LC–MS/MS method for the simultaneous determination of clarithromycin, rifampicin and their main metabolites in horse plasma, epithelial lining fluid and broncho-alveolar cells

Clarithromycin (CLA) is a well established macrolide antibiotic which is frequently used in therapy of airway diseases in foals. It is extensively metabolized by CYP3A4 resulting in the antimicrobial active metabolite 14-hydroxyclarithromycin (OH-CLA). Rifampicin (RIF) is often comedicated to prevent resistance and augment therapy. RIF is a known inducer for metabolizing enzymes and transporter proteins. Therefore, comedication might bare the risks of pharmacokinetic drug interactions which were investigated in a clinical trial.

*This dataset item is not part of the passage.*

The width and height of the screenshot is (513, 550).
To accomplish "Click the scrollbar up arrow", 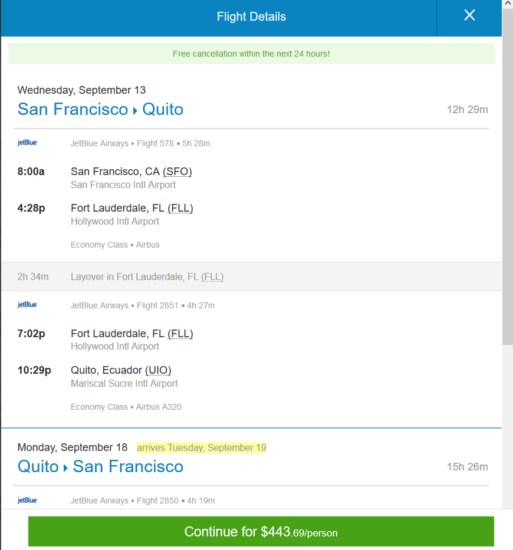I will 507,4.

As no adequate method to determine CLA, RIF and their main metabolites OH-CLA and 25-O-desacetylrifampicin (DAc-RIF) were described so far, we developed a selective and sensitive assay to measure concentrations of all four substances simultaneously in plasma, epithelial lining fluid (ELF) and broncho-alveolar cells (BAC) of foals. Drugs were measured after extraction with methyl tert-butyl ether using roxithromycin as internal standard and liquid chromatography coupled with tandem mass spectrometry (LC–MS/MS) for detection. The chromatography was done isocratically using 25 mM ammonium acetate buffer (pH 4)/acetonitrile (45%/55%, flow rate 200 μl/min). The MS/MS analysis was performed in the positive ion mode (m/z transitions: CLA, 748.5–590.1; OH-CLA, 764.1–606.1; RIF, 823.1–791.2; DAc-RIF, 781.1–749.1 and 837.3–679.2 for the internal standard). The method was validated according to selectivity, linearity, accuracy, precision, recovery, matrix effects and stability. The validation ranges for all substances were 2.5–25 for the low and 25–250 ng/ml for the high validation range. The described assay was shown to be valid and successfully applied to measure disposition of CLA, OH-CLA, RIF and DAc-RIF in plasma, ELF and BAC of foals in a clinical trial.